EXCERPT TO READ:
========================

Now, let's again find the parameters that minimize the max residual error.

In [11]:
galton = Model(solver=ClpSolver())
@variable(galton,ab[1:3])
@variable(galton,z)
@constraint(galton,y-xc*ab .<= z)
@constraint(galton,xc*ab-y.<= z)
obj = @objective(galton,:Min,z)
solve(galton)
Out[11]:
:Optimal
In [12]:
getvalue(obj)
Out[12]:
9.841463414634127
In [13]:
ab_max = getvalue(ab)
Out[13]:
3-element Array{Float64,1}:
 -9.37805 
  0.341463
  0.804878
In [14]:
x1var = linspace(58, 71, 40)
x2var = linspace(62, 79, 40)
f(u,v) = ab_max[2]*u + ab_max[3]*v + ab_max[1]
plot(x1var, x2var, f, st=:surface)
scatter!(x[:,1],x[:,2],y,lab="data", xlabel="mother's height",ylabel="father's height",zlabel="subject's height",ticks=true,leg=false)
Out[14]:

We can see the two different objectives (residual sum of squares vs max error) give very different parameters and models.

Online advertising budget allocation

Let's write down the numbers we use for the budget and constraints.

In [15]:
c_conv = [3e-3 ; 2e-3]  # conversion rates from impression to paying subscription
a_cpi = [1e-2; 1e-2]    # cost per impression
b_cpi = 80e3             # budget for impressions
a_ctr = [2e-2; 1e-2]    # click-through rates
b_ctr = 100e3            # budget for clickthroughs (number of free subscriptions)
b_trf = 4e6             # maximum traffic on site A
Out[15]:
4.0e6

Try out a pair of values for $x_1$ and $x_2$, the impressions on sites A and B respectively.

We should confirm that the values satisfy the constraints, and check the objective value (# conversions) that we'll get with this choice.

First, we see what happens with we choose to have as many impressions on site A as we can until the traffic constraint is exhausted, and then use the rest of our budget on site B.

In [16]:
(x1I, x2I) = (4e6,2e6)           # pick impressions for site A & B
@show a_cpi'*[x1I; x2I] , b_cpi
@show a_cpi'*[x1I; x2I] <= b_cpi # check the cpi budget constraint
@show a_ctr'*[x1I; x2I] , b_ctr
@show a_ctr'*[x1I; x2I] <= b_ctr # check the clickthroughs (number of free subscriptions) budget constraint
@show x1I, b_trf
@show x1I <= b_trf               # check the traffic constraint
@show c_conv'* [x1I; x2I]        # See the value
(a_cpi' * [x1I; x2I], b_cpi) = (60000.0, 80000.0)

========================

JOB 1: Reproduce the part of the Julia notebook excerpt between "f(u,v) = ab_max[2]*u" and "budget and constraints.", inclusive.
JOB 2:
Answer from the Julia notebook excerpt:
(a) What value is printed for getvalue(obj)?
(b) What number is assigned to b_cpi, the budget for impressions?
(c) Which pair of values is picked for x1I and x2I?
JOB 3: Carry on with the Julia notebook excerpt after its final line.

INFORMATION GIVEN:
========================

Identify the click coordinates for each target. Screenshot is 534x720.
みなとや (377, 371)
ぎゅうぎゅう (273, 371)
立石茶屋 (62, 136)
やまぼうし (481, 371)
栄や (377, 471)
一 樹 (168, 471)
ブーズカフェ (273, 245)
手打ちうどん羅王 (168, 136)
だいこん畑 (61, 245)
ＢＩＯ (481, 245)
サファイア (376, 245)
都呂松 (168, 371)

========================

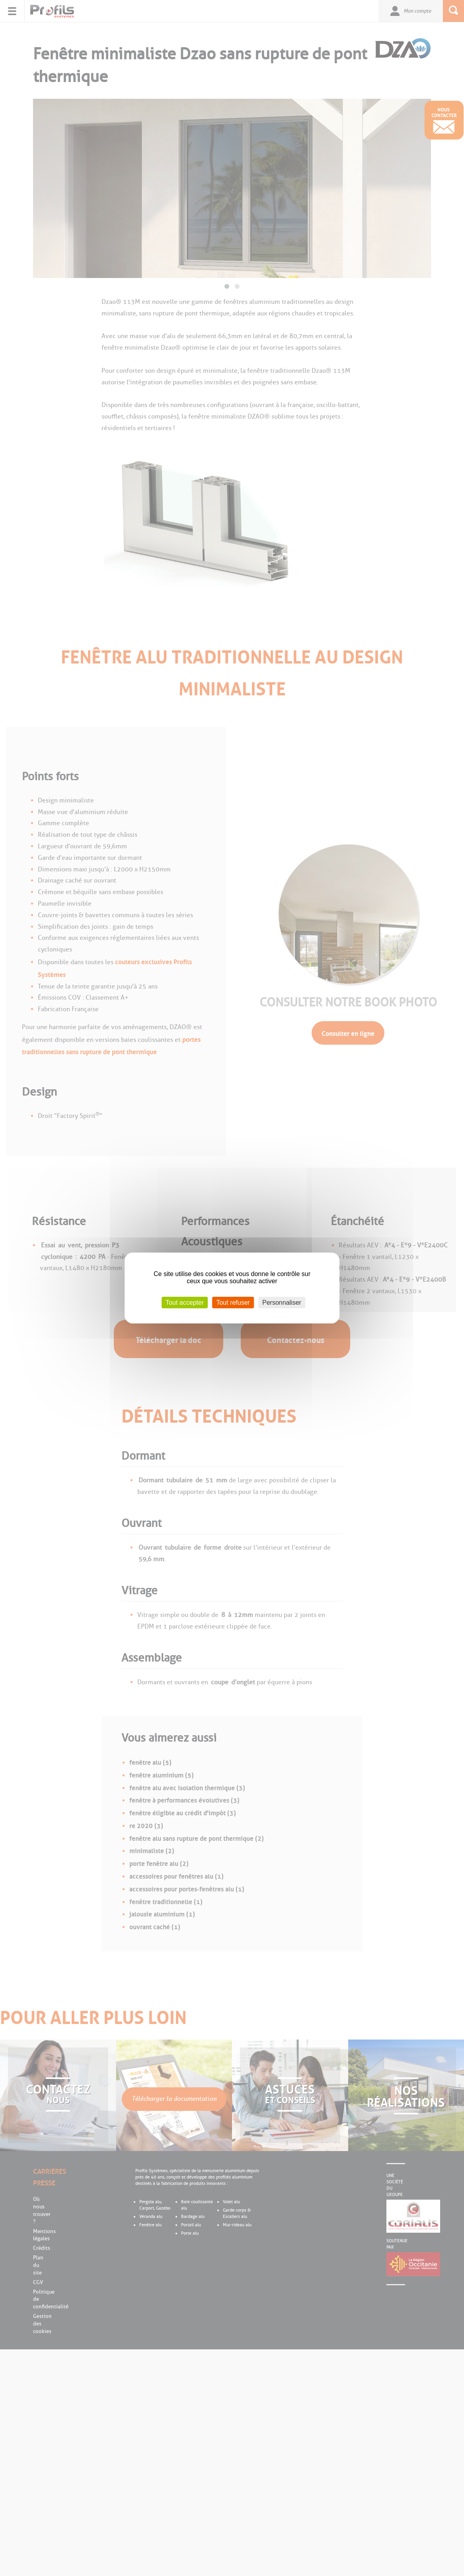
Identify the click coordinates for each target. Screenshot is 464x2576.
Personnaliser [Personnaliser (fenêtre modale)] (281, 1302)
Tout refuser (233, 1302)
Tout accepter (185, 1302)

========================

EXERCISE RESPONSE 1:
f(u,v) = ab_max[2]*u + ab_max[3]*v + ab_max[1]
plot(x1var, x2var, f, st=:surface)
scatter!(x[:,1],x[:,2],y,lab="data", xlabel="mother's height",ylabel="father's height",zlabel="subject's height",ticks=true,leg=false)
Out[14]:

We can see the two different objectives (residual sum of squares vs max error) give very different parameters and models.

Online advertising budget allocation

Let's write down the numbers we use for the budget and constraints.

EXERCISE RESPONSE 2:
(a) 9.841463414634127
(b) 80e3
(c) (4e6, 2e6)

EXERCISE RESPONSE 3:
a_cpi' * [x1I; x2I] <= b_cpi = true
(a_ctr' * [x1I; x2I], b_ctr) = (100000.0, 100000.0)
a_ctr' * [x1I; x2I] <= b_ctr = true
(x1I, b_trf) = (4.0e6, 4.0e6)
x1I <= b_trf = true
c_conv' * [x1I; x2I] = 16000.0
Out[16]:
16000.0

The choices we used $x_1$ and $x_2$ gave 16K conversions. Is that optimal?

Let's now try spending all our budget on site B.

In [17]:
(x1II, x2II) = (0,8e6)             # pick impressions for site A & B
@show a_cpi'*[x1II; x2II] , b_cpi
@show a_cpi'*[x1II; x2II] <= b_cpi # check the cpi budget constraint
@show a_ctr'*[x1II; x2II] , b_ctr
@show a_ctr'*[x1II; x2II] <= b_ctr # check the clickthroughs (number of free subscriptions) budget constraint
@show x1II, b_trf
@show x1II <= b_trf                # check the traffic constraint
@show c_conv'* [x1II; x2II]        # See the value
(a_cpi' * [x1II; x2II], b_cpi) = (80000.0, 80000.0)
a_cpi' * [x1II; x2II] <= b_cpi = true
(a_ctr' * [x1II; x2II], b_ctr) = (80000.0, 100000.0)
a_ctr' * [x1II; x2II] <= b_ctr = true
(x1II, b_trf) = (0, 4.0e6)
x1II <= b_trf = true
c_conv' * [x1II; x2II] = 16000.0
Out[17]:
16000.0

This strategy also gave 16K conversions.

Can we do better? Below we try with another pair of values for the site impression counts.

In [18]:
(x1III, x2III) = (2e6,6e6)           # pick impressions for site A & B
@show a_cpi'*[x1III; x2III] , b_cpi
@show a_cpi'*[x1III; x2III] <= b_cpi # check the cpi budget constraint
@show a_ctr'*[x1III; x2III] , b_ctr
@show a_ctr'*[x1III; x2III] <= b_ctr # check the clickthroughs (number of free subscriptions) budget constraint
@show x1III, b_trf
@show x1III <= b_trf                 # check the traffic constraint
@show c_conv'* [x1III; x2III]        # See the value
(a_cpi' * [x1III; x2III], b_cpi) = (80000.0, 80000.0)
a_cpi' * [x1III; x2III] <= b_cpi = true
(a_ctr' * [x1III; x2III], b_ctr) = (100000.0, 100000.0)
a_ctr' * [x1III; x2III] <= b_ctr = true
(x1III, b_trf) = (2.0e6, 4.0e6)
x1III <= b_trf = true
c_conv' * [x1III; x2III] = 18000.0
Out[18]:
18000.0

This strategy gave 18K conversions! So that's better.

Is it optimal?

Let's try running an LP solver and see what it gives.

In [19]:
prog = Model(solver=ClpSolver())
@variable(prog,x1 >= 0) # impressions bought on site A
@variable(prog,x2 >= 0) # impressions bought on site B
@constraint(prog,a_cpi'*[x1; x2] <= b_cpi)
@constraint(prog,a_ctr'*[x1; x2] <= b_ctr)
@constraint(prog,x1 <= b_trf)
obj = @objective(prog,:Max,c_conv'*[x1; x2])
Out[19]:
$$ 0.003 x1 + 0.002 x2 $$
In [20]:
solve(prog)
Out[20]:
:Optimal
In [21]:
getvalue(obj)
Out[21]:
18000.0
In [22]:
(x1opt, x2opt) = getvalue([x1; x2])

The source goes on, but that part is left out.